Years Ended December 31,
1999 1998 1997
Customer A --- 13% ---
Customer B 26% 12% 13%
Customer C --- 11% ---
Customer D --- 10% ---
Customer E 16% --- ---

           No other customers exceeded 10% of total sales in any year.

COMPETITION

           The Company has two significant competitors in the Intelligent Systems Management marketplace, Ion Networks, Inc. and Telco Research. The PBX market has many competitors with the dominant players being Lucent and Northern Telecom. The Vision PBX is active in the ACD and small PBX market. The Mobile, Multimedia Computer market is new and evolving and has a small number of competitors. Management of the Company believes the Company's products are competitive in price, product performance, warranty, technology and service. The Company continues to spend significant funds to enhance already technologically complex equipment and develop or acquire new products.

RESEARCH AND PRODUCT DEVELOPMENT

           The Company maintains continuing research and development efforts directed toward enhancement of its existing product lines and development of new products. The Company's research and development expenditures during the fiscal years ended December 31, 1999, 1998 and 1997 were $3,693,000, $3,057,000 and $2,428,000, respectively.

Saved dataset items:
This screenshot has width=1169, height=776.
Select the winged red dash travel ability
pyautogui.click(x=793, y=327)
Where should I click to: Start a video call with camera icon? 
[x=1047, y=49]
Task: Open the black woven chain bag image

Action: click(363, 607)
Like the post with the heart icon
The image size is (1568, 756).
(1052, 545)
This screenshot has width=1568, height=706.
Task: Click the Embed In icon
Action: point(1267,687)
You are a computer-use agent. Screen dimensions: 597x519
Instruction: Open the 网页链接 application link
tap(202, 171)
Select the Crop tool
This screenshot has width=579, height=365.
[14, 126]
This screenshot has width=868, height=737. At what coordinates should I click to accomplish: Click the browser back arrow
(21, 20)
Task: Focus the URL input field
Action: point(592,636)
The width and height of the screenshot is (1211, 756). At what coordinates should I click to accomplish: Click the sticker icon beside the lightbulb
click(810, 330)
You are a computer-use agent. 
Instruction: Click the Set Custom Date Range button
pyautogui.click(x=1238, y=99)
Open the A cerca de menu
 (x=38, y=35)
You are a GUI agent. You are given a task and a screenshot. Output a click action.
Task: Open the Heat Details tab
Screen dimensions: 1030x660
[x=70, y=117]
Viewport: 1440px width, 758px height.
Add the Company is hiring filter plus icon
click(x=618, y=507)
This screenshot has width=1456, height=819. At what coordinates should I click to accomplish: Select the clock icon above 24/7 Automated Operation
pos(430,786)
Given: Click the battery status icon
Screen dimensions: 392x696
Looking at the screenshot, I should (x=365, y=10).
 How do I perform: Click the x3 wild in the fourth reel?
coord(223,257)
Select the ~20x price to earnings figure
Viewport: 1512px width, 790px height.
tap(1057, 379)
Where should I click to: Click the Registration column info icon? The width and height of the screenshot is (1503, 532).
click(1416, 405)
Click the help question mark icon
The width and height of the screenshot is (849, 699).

WHAT YOU WILL DO:
a) From the company report excerpt above, reproduce word for word the part that opens with the words containing "COMPETITION" and closes with "acquire new products.".
b) Go on with the company report on customers, competition and research spending, picking up after its last sentence.

ANSWERS FOR THE TASKS:
a)
COMPETITION

           The Company has two significant competitors in the Intelligent Systems Management marketplace, Ion Networks, Inc. and Telco Research. The PBX market has many competitors with the dominant players being Lucent and Northern Telecom. The Vision PBX is active in the ACD and small PBX market. The Mobile, Multimedia Computer market is new and evolving and has a small number of competitors. Management of the Company believes the Company's products are competitive in price, product performance, warranty, technology and service. The Company continues to spend significant funds to enhance already technologically complex equipment and develop or acquire new products.

b)
REGULATION

           Part 68 of the Federal Communications Commission ("FCC") Rules ("Part 68") contains the majority of the technical requirements with which telephone systems must comply to qualify for FCC registration for interconnection to the public telephone network. Part 68 registration represents a determination by the FCC that telecommunication equipment interfacing with the public telephone network complies with certain interference parameters and other technical specifications. FCC registration for the Company's products has been granted and the Company intends to apply for FCC registration for all of its new products.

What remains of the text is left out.